"Jak wytresować smoka" z 2010 roku jest luźną adaptacją książek dla dzieci Cressidy Cowell, która opowiada o młodym wikingu i synu przywódcy wyspy Berk, Czkawce. Chłopak nie czuje się wystarczająco zżyty z wyspiarską społecznością pogromców smoków, która uważa go za słabeusza, a w "latających jaszczurkach" widzi zło wcielone. Wszystko zmienia się, gdy nastolatek spotyka na swej drodze smoka z rzadkiego gatunku o nazwie Nocna Furia.
Film live action "Jak wytresować smoka", który również nakręcił Dean DeBlois, w zwiastunach zapowiadał się jako dosłowna kopia oryginału, co oczywiście nie spodobało się fanom animacji. Nastroje przed premierą nie były zbyt dobre. Recenzje krytyków filmowych mogą jednak przywrócić nadzieję miłośnikom wikińskiej sagi dla dzieci.
Są już pierwsze recenzje "Jak wytresować smoka". Disney może się bać
Polską premierę aktorskiej wersji "Jak wytresować smoka" zaplanowano na 13 czerwca 2025 roku. Internet właśnie obiegły pierwsze recenzje nadchodzącej produkcji, w której w roli Czkawki wystąpił gwiazdor młodego pokolenia Hollywood – Mason Thames ("Czarny telefon").
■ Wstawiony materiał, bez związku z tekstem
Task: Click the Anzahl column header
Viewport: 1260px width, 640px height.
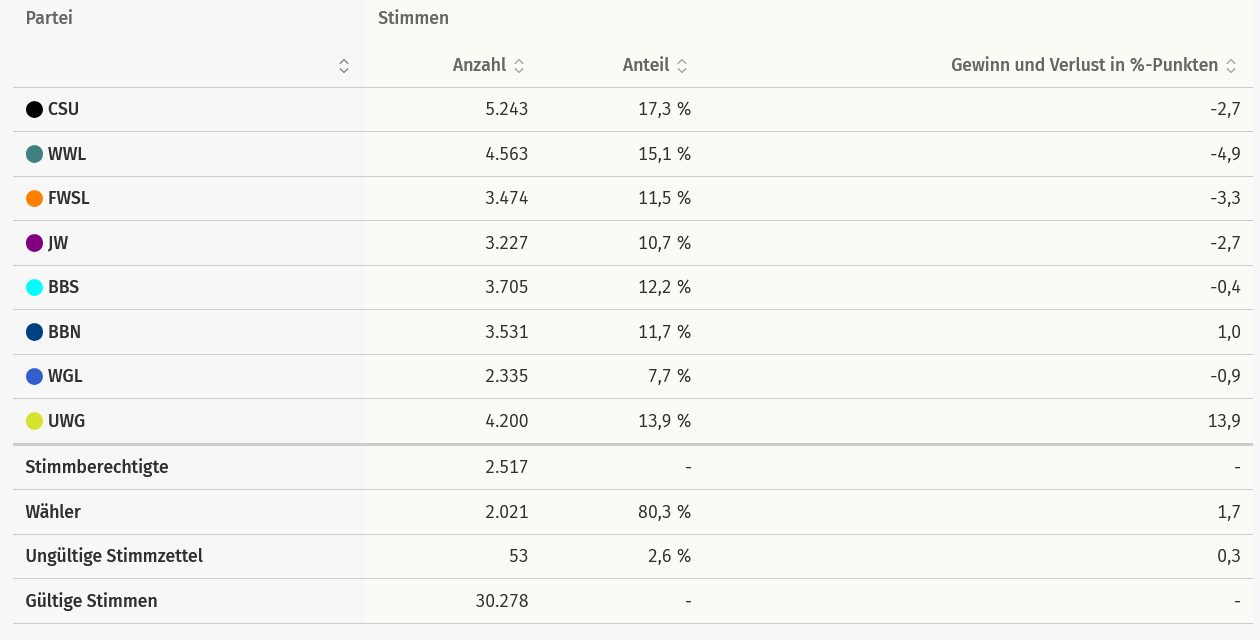Action: 479,65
W pozostałych rolach obsadzono zaś Nico Parker ("The Last of Us"), Gerarda Butlera ("300") i Nicka Frosta ("Wysyp żywych trupów").
Choć niewielu krytyków wprost zachwyca się odgrzewanymi perypetiami Czkawki, to w opiniach ekspertów pojawiają się głosy, iż Dean DeBlois zdołał nakręcić naprawdę porządny remake. "Nowe 'Jak wytresować smoka' jest niesamowicie wierne animacji, do tego stopnia, iż może wydawać się zbędny dla wszystkich, kto widział oryginał. [...] W całej tej sztywnej recytacji jest jednak serce i dusza" – napisał Eric Goldman z portalu IGN.
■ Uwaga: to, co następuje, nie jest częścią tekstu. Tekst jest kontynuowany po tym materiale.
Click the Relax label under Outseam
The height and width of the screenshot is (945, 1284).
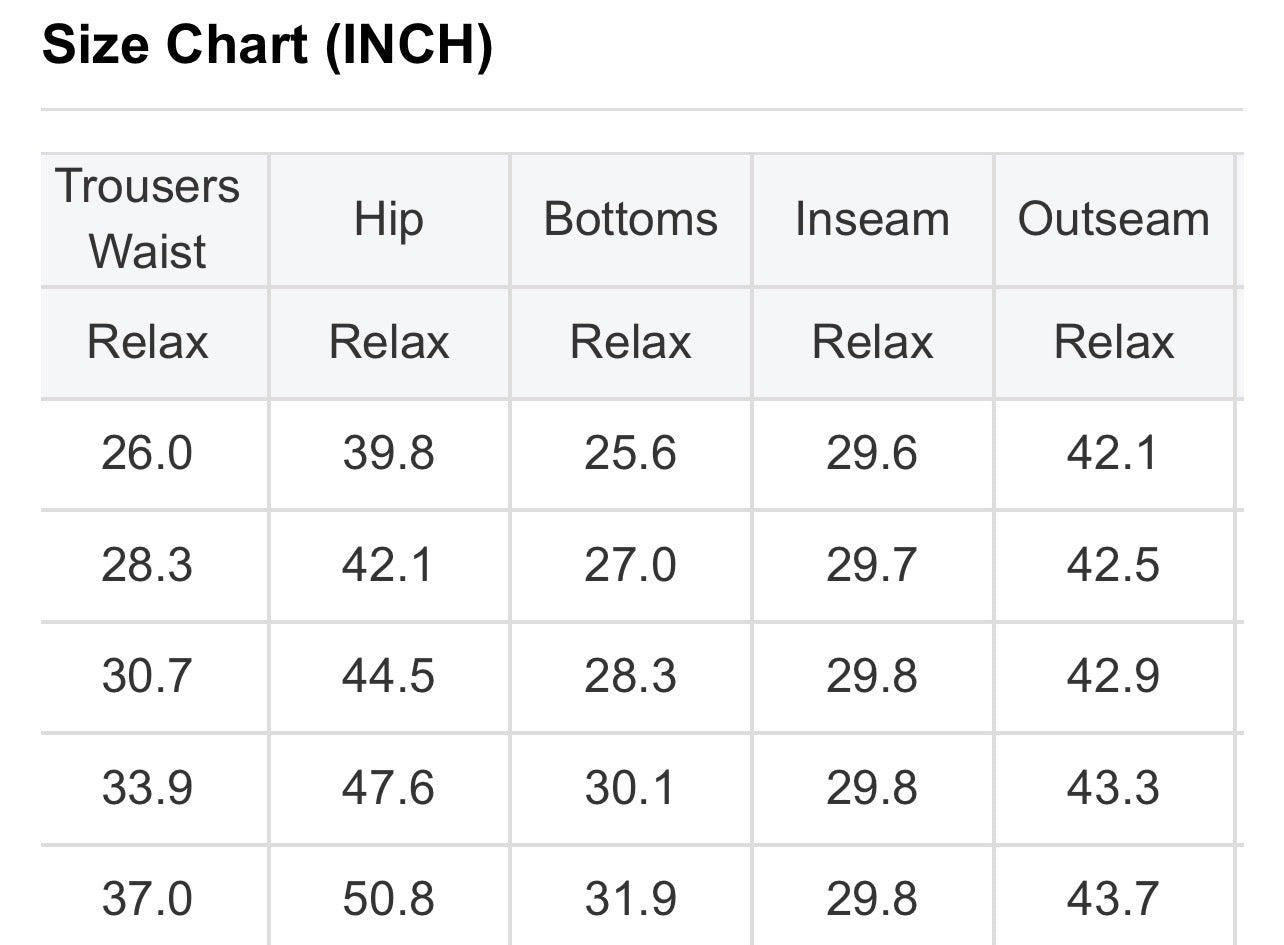pyautogui.click(x=1113, y=342)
"DeBlois stworzył film, który jest zarówno pełnym miłości hołdem dla animowanego oryginału, jak i ekscytującym letnim przebojem, emocjonującym widowiskiem" – czytamy w artykule Sary Moran ze Screen Rant. "Trudno przebić animację, aczkolwiek w tej nowej odsłonie finałowy akt zapowiada się wręcz kultowo. Łączy w sobie ekspresjonistyczną moc filmu 'Heavy Metal' z obrazami Borisa Vallejo" – dodał Peter Debruge na łamach amerykańskiego tygodnika rozrywkowego "Variety".
Na portalu IMDb znajdziemy też recenzje widzów. w tej chwili średnia ich ocen wynosi 8.2/10. W komentarzach pada zdanie: "Ten remake jest o wiele lepszy od remake'ów Disneya".